[QUOTE=eKatherine;1193954]Here's what I recall about the study: they took older women and had them work out with little dumbbells for a couple of months. So it was marginal.[/QUOTE]
I think we should design a study that compares the "afterburn" of these ladies training for and learning to do squats with a large percentage of their bodyweight and compare it to another group doing this silly light dumbbell protocol. I am willing to bet the results would vary in a significant (statistically and otherwise) way.
Now who knows where we can get a couple hundred thousand dollars to fund the thing? :p
[QUOTE=RichMahogany;1194182]Do you think it has the same hormonal effects as squatting a 150-lb sandbag? I sure wouldn't apply a study done with leg extensions to heavy lifting protocols just like I wouldn't necessarily assume the same applicability of a protocol based on dancing around with neoprene 5-lb dumbbells.[/QUOTE]
The short lasted testosterone spike you get from exercises such as squats and deads will not take you anywhere unfortunately, that's bro-science that has been debunked. Squatting will in general build more muscle than a leg extension but that doesen't mean that leg extension is useless as a strength builder - just ask Tom Platz and Mike Mentzer - oh I almost forgot, the last guy will not be able to answer anymore...
[QUOTE=Gorbag;1194207]The short lasted testosterone spike you get from exercises such as squats and deads will not take you anywhere unfortunately, that's bro-science that has been debunked. Squatting will in general build more muscle than a leg extension but that doesen't mean that leg extension is useless as a strength builder - just ask Tom Platz and Mike Mentzer - oh I almost forgot, the last guy will not be able to answer anymore...[/QUOTE]
I'm really not interested in having the debate with you again where you construct and hang strawman after strawman. Where did I ever say the word "testosterone" in any previous post? Go ahead and put me back on ignore if that will stop you from trolling me.
[QUOTE=RichMahogany;1194213]I'm really not interested in having the debate with you again where you construct and hang strawman after strawman. Where did I ever say the word "testosterone" in any previous post? [B]Go ahead and put me back on ignore if that will stop you from trolling me[/B].[/QUOTE]
Fair enough, no problems, adios to you then...
One more thing that I found helpful: There's a guy on the Starting Strength Forum named Jordan Feigenbaum. He's really a lot smarter about nutrition than most meathead types including Rippetoe himself. And he's a lot smarter about women and weight lifting than most people are, including the knuckleheads arguing stupid stuff here. I think he really understands that the same stuff that works for men doesn't work the same way for women.
Anyway, this is his forum.
And he did a reddit AMA recently that was pretty interesting.
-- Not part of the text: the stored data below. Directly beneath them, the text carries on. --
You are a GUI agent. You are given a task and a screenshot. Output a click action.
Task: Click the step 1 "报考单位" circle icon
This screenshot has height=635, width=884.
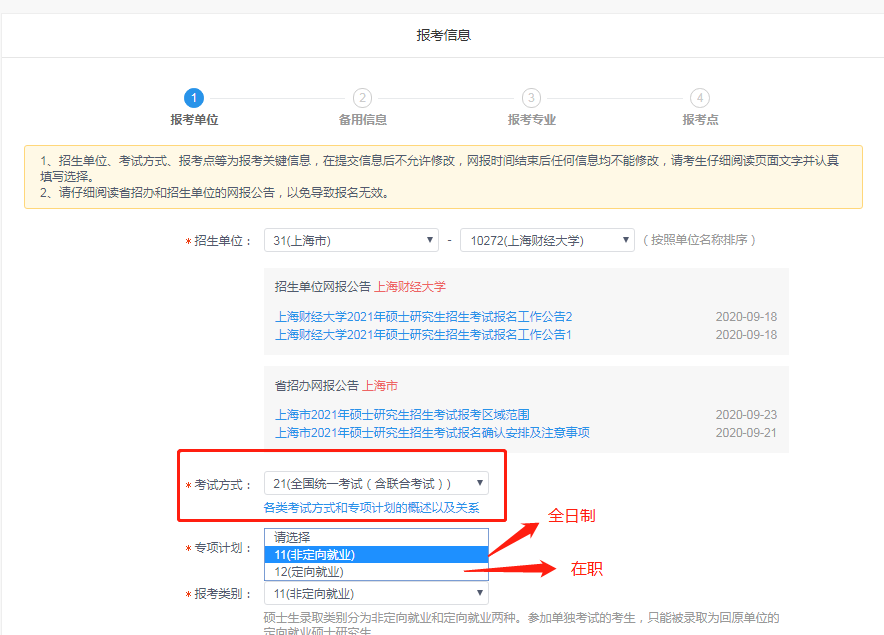coord(193,98)
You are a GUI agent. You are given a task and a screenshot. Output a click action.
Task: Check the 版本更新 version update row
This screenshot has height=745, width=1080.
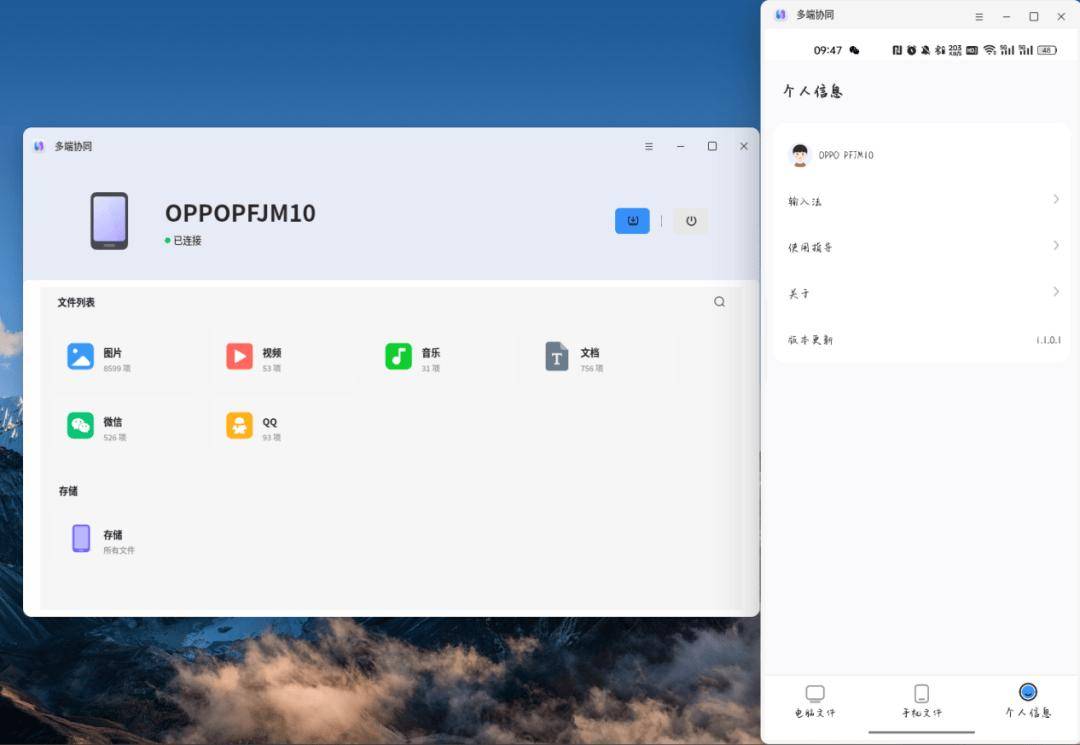(x=923, y=339)
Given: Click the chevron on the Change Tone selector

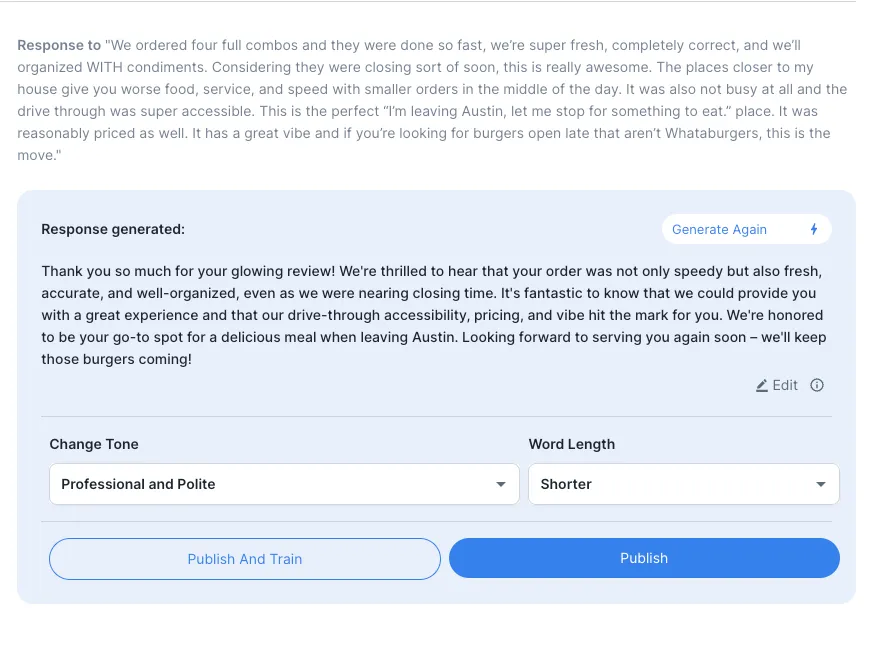Looking at the screenshot, I should (501, 484).
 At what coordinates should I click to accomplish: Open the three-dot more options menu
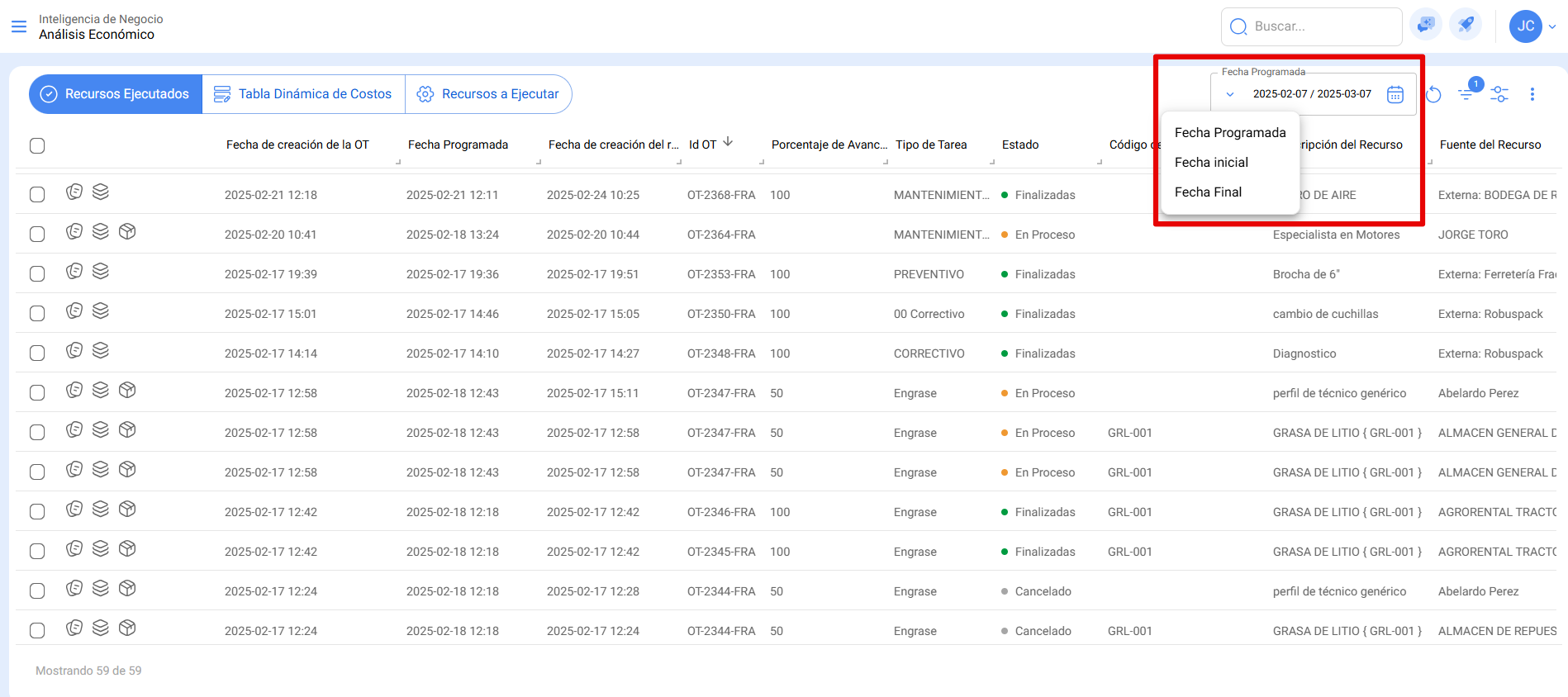click(x=1532, y=94)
[url=http://www.reddit.com/r/Fitness/comments/1dtex5/jordan_feigenbaum_ama_on_starting_strength/]Jordan Feigenbaum: AMA on Starting Strength, Nutrition, Etc. : Fitness[/url]
If you scroll way down he has some useful stuff about how women's bodies work a little differently. Here's the quote:
[QUOTE]I'd keep doing the negatives, you'll get one very soon. Then do singles at the end of the workouts. Eventually you'll be busting out multiple reps. Females, due to both the acute and chronic effects of decreased testosterone as compared to men, do not get as robust a response from a set of 5 reps. Moreover, they cannot recruit the motor units in the same fashion a man can to perform a true 1 rep max. This allows women to do sets of 3 or 5 much closer to their "1 rep max" than a man can, because women cannot produce a true 1RM. Because woman can do this, they tend to respond better to higher intensity training, i.e. heavier weights (sets of 3's) with approximately the same volume as men (15 total reps) OR more volume (8 sets of 3 reps) at the same intensity they'd do for 3 sets of 5 reps. Inn talking to multiple other coaches, we've all had the same experience, i.e. women need more "something" to progress. Usually this results in training with heavier weights and lower reps, vs. just turning you into a volume junkie since your sex's CNS tends to respond better to increased loading vs. just increasing the volume.[/QUOTE]
I have found this to be true for me as well. I need more "something" to progress. It's not always clear what it is. More volume? Yeah, I think so because I have never felt like the strength "sticks" without more volume. Sets of 3? Yeah, that worked for a while but so has lots of volume at lower weights. I can do sets of 5 or 10 on what I could only do on sets of 3 before, but hell if I can automatically lift heavier even if I can do more reps. So maybe I need both more weight and more volume. More "something". I'm always looking for it.
Thanks I'll check out those links ASAP. It really is hard to find info in lifting and nutrition for women, or so I've found.